■ WORK REQUEST
Leave the pictures out while you restate every entry below word for word.

Dataset entries
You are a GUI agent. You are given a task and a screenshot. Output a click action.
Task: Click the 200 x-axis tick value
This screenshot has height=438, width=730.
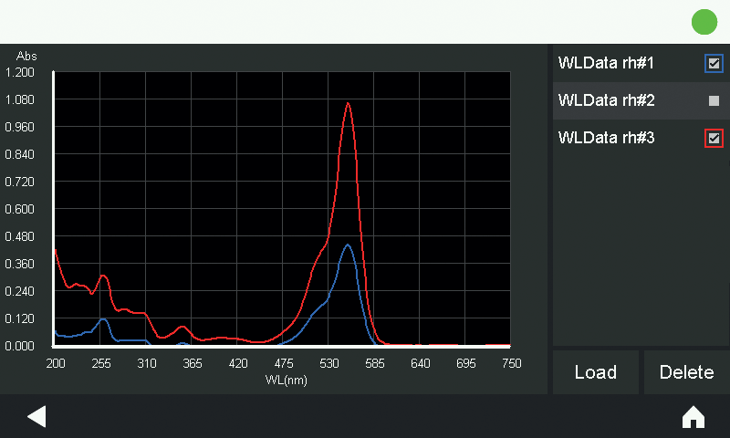56,363
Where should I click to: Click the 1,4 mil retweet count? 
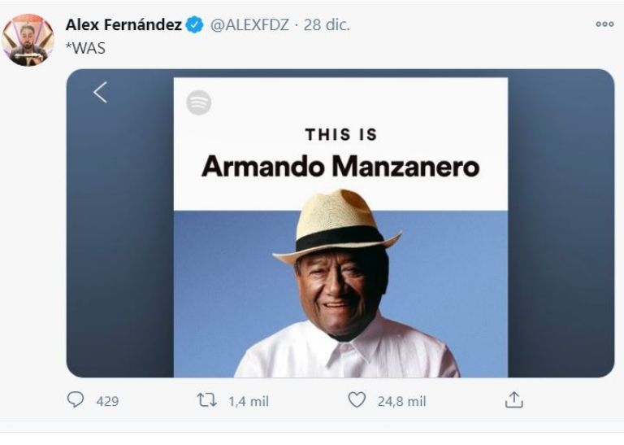click(249, 401)
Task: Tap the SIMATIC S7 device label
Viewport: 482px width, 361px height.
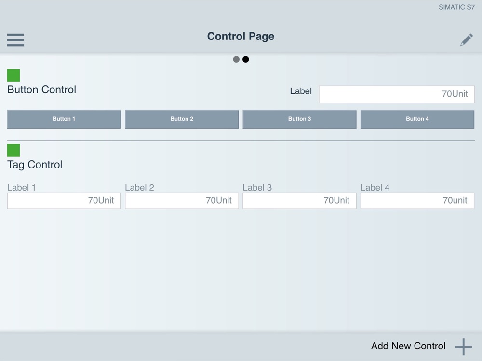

■ THE COMPLETED TASK
You are a GUI agent. You are given a task and a screenshot. Output a click action.
Task: Click the 200 x-axis tick value
This screenshot has height=438, width=730.
56,363
Where should I click to: Click the 1,4 mil retweet count? 
click(249, 401)
Task: Tap the SIMATIC S7 device label
Viewport: 482px width, 361px height.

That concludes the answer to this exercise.